++++ Records supplied ++++

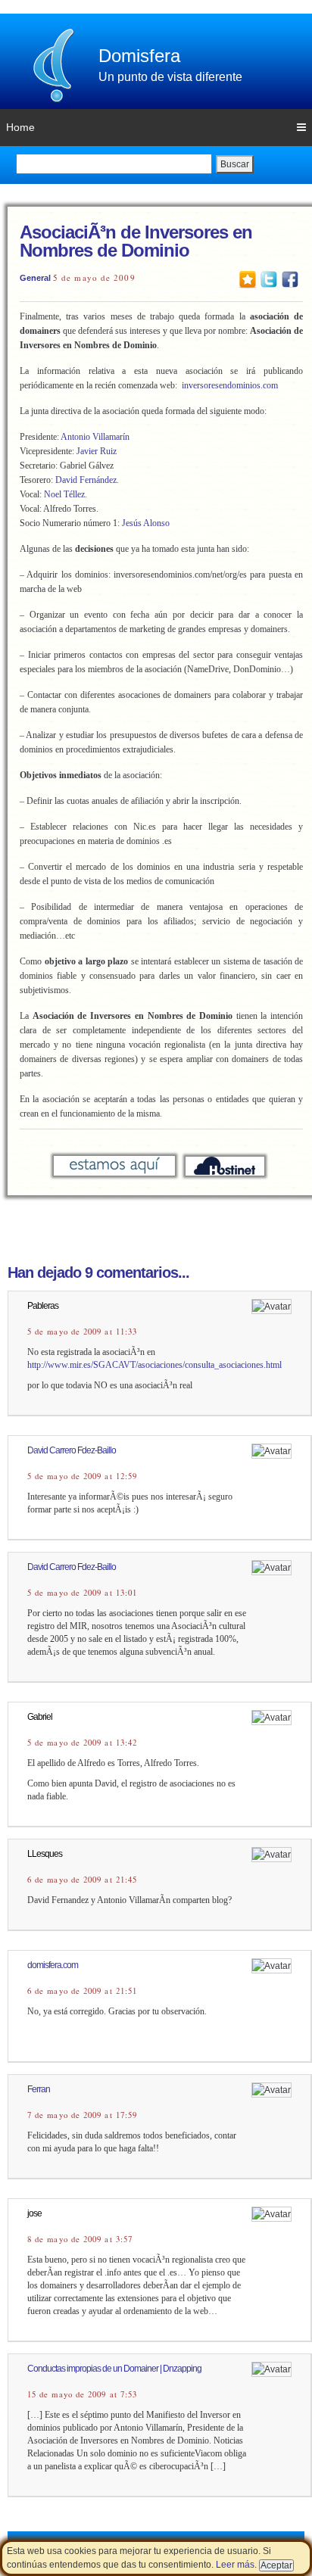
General (35, 277)
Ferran (38, 2089)
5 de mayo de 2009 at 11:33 (82, 1331)
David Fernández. (87, 480)
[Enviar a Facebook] (290, 278)
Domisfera (139, 55)
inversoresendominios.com (230, 385)
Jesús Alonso (146, 523)
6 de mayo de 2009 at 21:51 (82, 1991)
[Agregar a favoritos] (247, 278)
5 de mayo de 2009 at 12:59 (82, 1476)
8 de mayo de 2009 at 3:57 (80, 2239)
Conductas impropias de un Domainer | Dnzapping (114, 2368)
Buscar (234, 164)
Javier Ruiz (96, 451)
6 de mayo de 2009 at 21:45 (82, 1879)
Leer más (235, 2564)
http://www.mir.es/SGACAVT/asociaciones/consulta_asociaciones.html (154, 1365)
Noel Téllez (64, 494)
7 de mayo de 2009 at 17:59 (82, 2115)
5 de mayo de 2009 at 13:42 (82, 1742)
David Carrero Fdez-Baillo (71, 1450)
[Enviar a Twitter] (268, 278)
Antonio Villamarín (95, 436)
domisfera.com (52, 1965)
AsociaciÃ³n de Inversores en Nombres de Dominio (136, 241)
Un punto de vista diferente (170, 76)
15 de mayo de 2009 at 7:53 (82, 2394)
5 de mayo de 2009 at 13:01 (82, 1592)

++++

* To do *
Your reply should hold every line from the data that contains "David", copied in full.

* Solution below *
David Fernández. (87, 480)
David Carrero Fdez-Baillo (71, 1450)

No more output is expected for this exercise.